* [Directions]: Extract exactly and only the lines from the one containing "Where should I click to: Open value" through the end of the entries below. Pictures should not appear in the copy.

* [Exercise inputs]:
........

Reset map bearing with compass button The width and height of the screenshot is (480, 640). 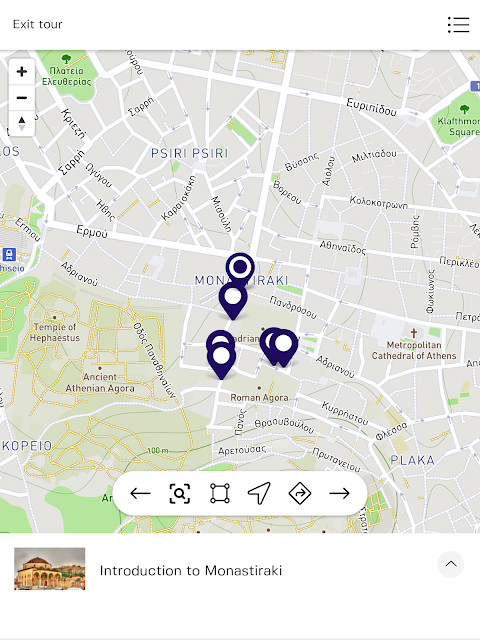pyautogui.click(x=22, y=123)
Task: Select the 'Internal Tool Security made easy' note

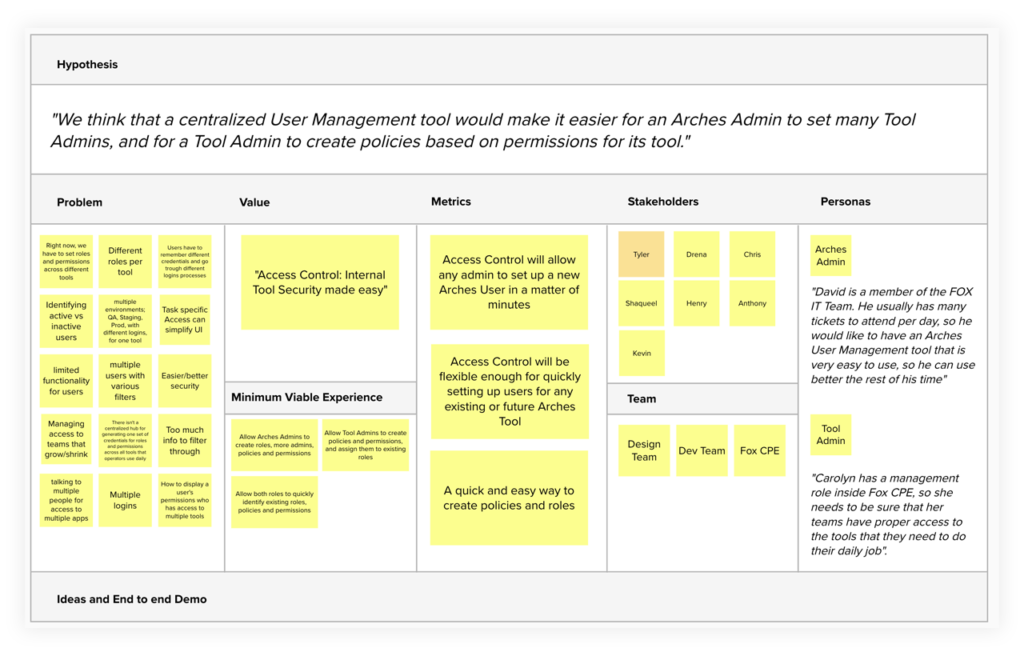Action: coord(320,282)
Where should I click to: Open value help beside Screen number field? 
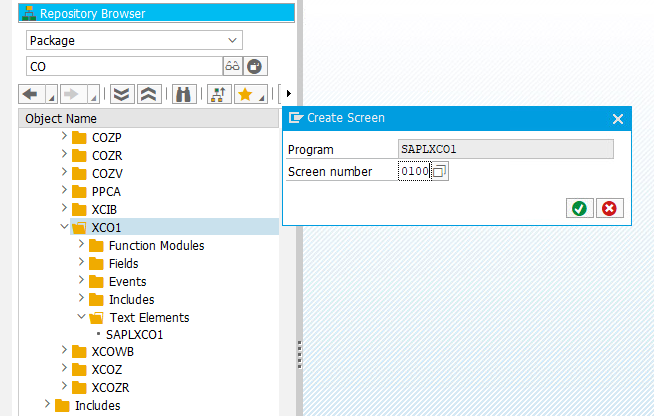coord(440,172)
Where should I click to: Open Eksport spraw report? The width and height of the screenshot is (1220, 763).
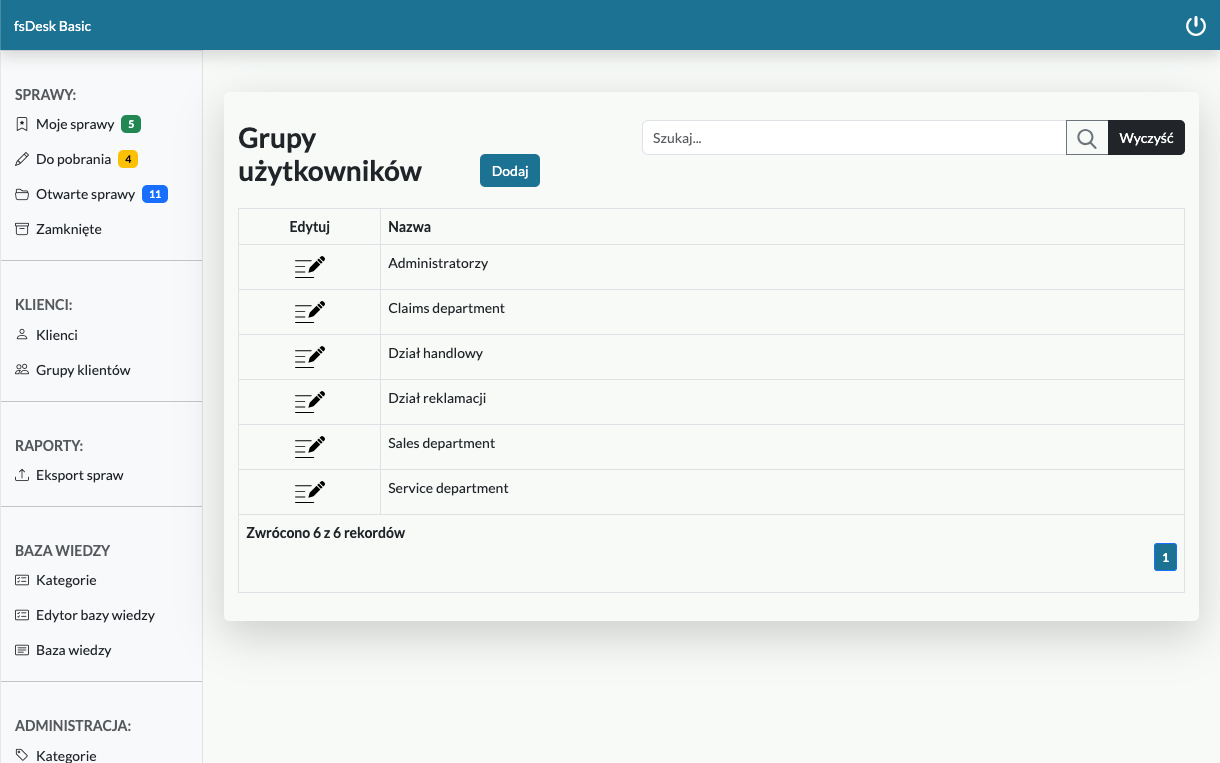(x=79, y=476)
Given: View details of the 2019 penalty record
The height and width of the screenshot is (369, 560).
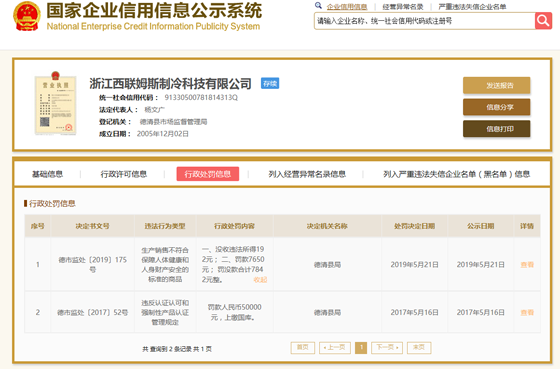Looking at the screenshot, I should click(527, 265).
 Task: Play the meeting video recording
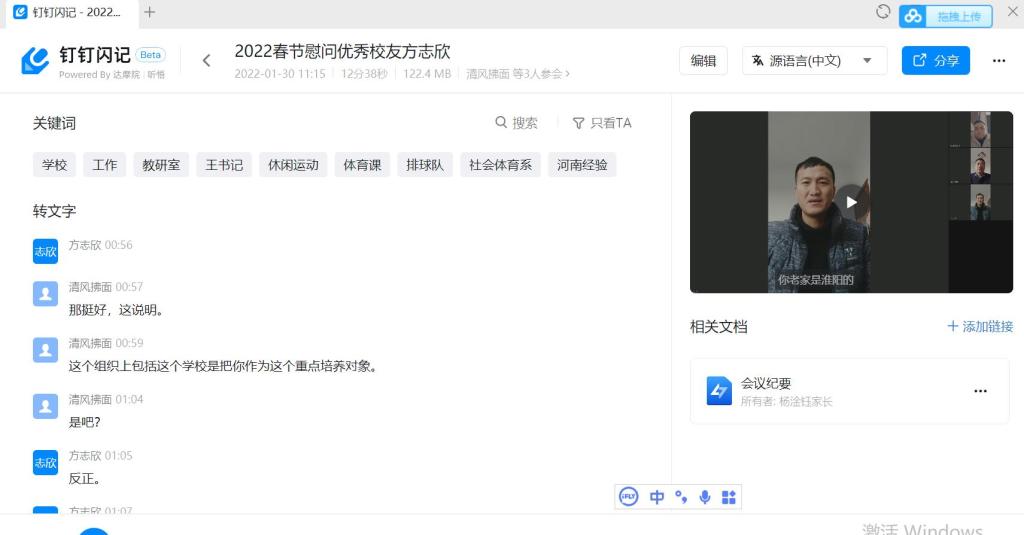tap(850, 202)
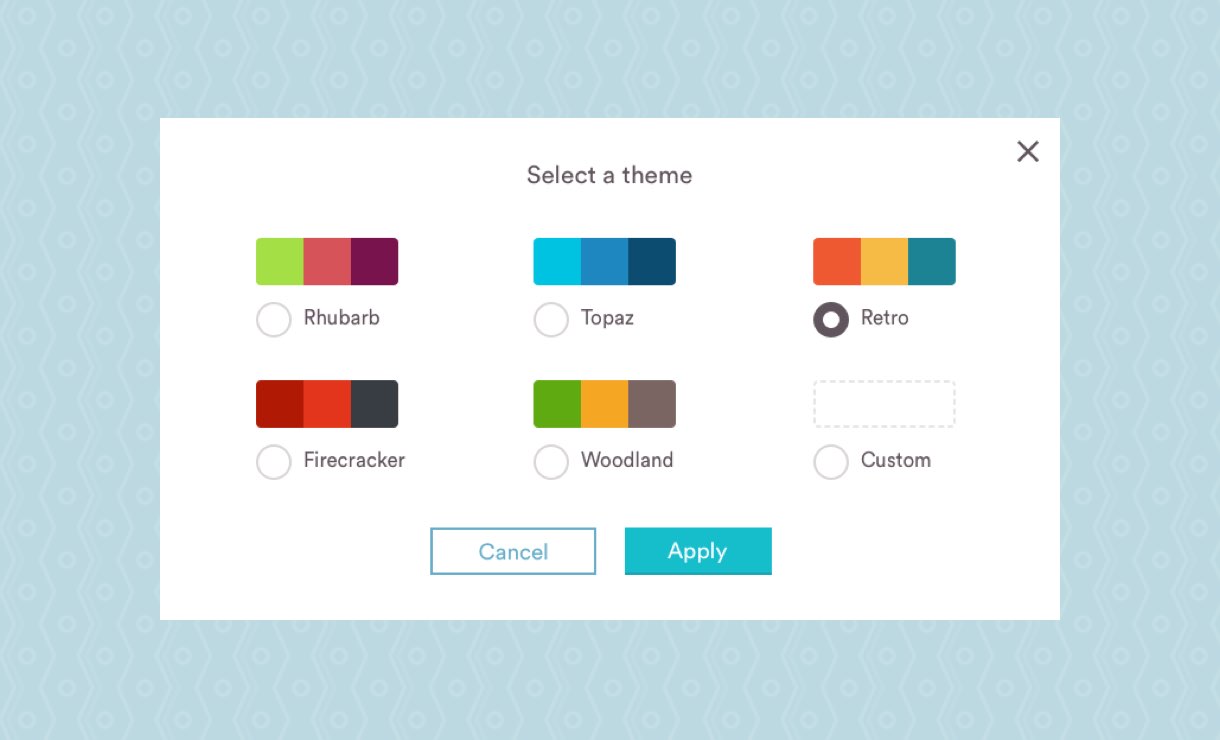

........

* [Answer to this exercise]:
Where should I click to: Open value help beside Screen number field? 
coord(440,172)
Where should I click to: Open Eksport spraw report? The width and height of the screenshot is (1220, 763).
(x=79, y=476)
Given: View details of the 2019 penalty record
The height and width of the screenshot is (369, 560).
Looking at the screenshot, I should click(527, 265).
 Task: Play the meeting video recording
tap(850, 202)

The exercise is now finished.